Czechia has moved to criminalize speech in support of Russia’s war in Ukraine, with investigations already being opened, but it remains unclear if those displaying the ‘Z’ symbol will also face consequences

editor: REMIX NEWS
author: Aktualne.cz

Czech authorities are to receive guidance from the country’s interior ministry on how to police the displaying of the “Z” insignia, a symbol that has become synonymous with support for the Russian invasion of Ukraine.

National news outlet Neovlivní.cz has reported that Czech authorities are currently investigating dozens of cases where the insignia has been prominently displayed or promoted by individuals who side with Russia following its ongoing war in neighboring Ukraine.

“Lawyers are now dealing with this matter together with experts from the anti-extremist unit,” a highly-trusted source told the new site. “They are inclined to view this in the same way as the swastika.
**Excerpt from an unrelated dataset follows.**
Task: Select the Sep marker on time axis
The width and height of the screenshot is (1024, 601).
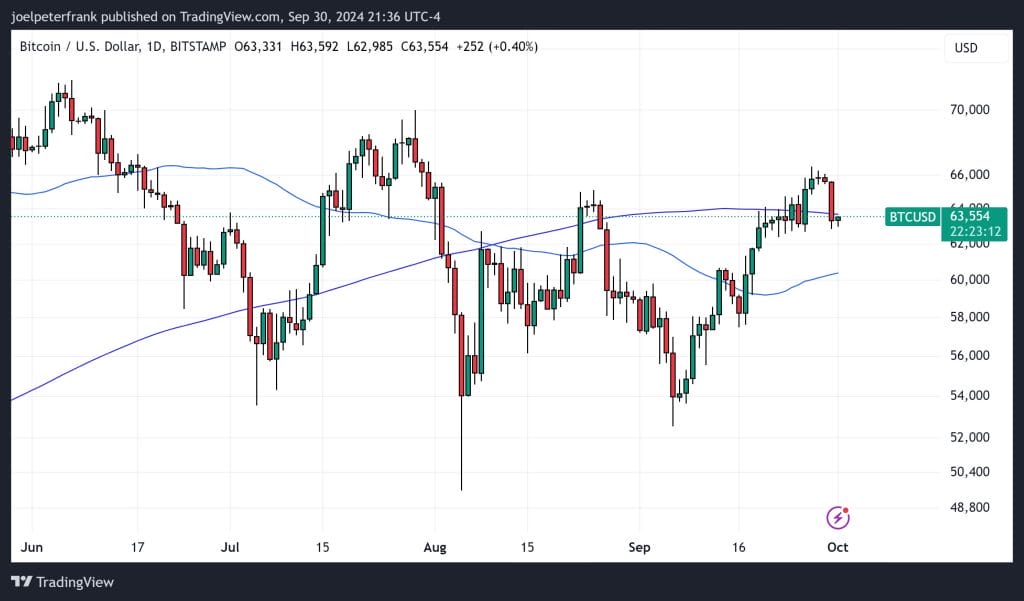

That is, as the promotion and support of the movement to suppress freedoms,” the source added.

As this symbol is new and unofficial, lawyers of the Czech interior ministry believe it will not be easy to prove the display of the insignia constitutes an offense under current Czech law.

The news site explained that the ministry is keen to express its clear opposition to the Russian aggression in Ukraine, and prove to Czech residents in no uncertain terms that support of the Russian invasion will not be tolerated.

“Our legal system does not contain a list of prohibited symbols, and the context is always important. The authorities do not prosecute the use of symbols or letters, but specific actions and intentions,” said Hana Malá, a spokesperson for the interior ministry.

In Russia, many people have begun to show support for Russian forces by using the letter Z, which they display, for example, on their cars, houses, and clothes. The letter Z is depicted on Russian tanks and other military equipment deployed in Ukraine.

Some interpret it as an acronym for “za pobedu” (for victory) or the word “Zapad” (West). The Russian Ministry of Defense confirmed the first version. In Russia, the slogan also appears in public places, often in combination with a black-and-orange St. George’s military ribbon. Especially after the occupation of part of Ukraine in 2014, the ribbon was used as a symbol of belonging to Russia. To Ukraine, on the other hand, it is a symbol of Russian militarism and expansionary politics.

Last week, the Prosecutor General’s Office warned that supporting or justifying the Russian invasion was a criminal offense. Individuals who deny, question, approve and/or justify genocide face up to three years in prison.

The Czech police are already investigating dozens of people for alleged Russian support, including Senator Jaroslav Doubrava, former Communist MP Zdeněk Ondráček, and former SPD (Freedom and Direct Democracy) MP Lubomír Volný.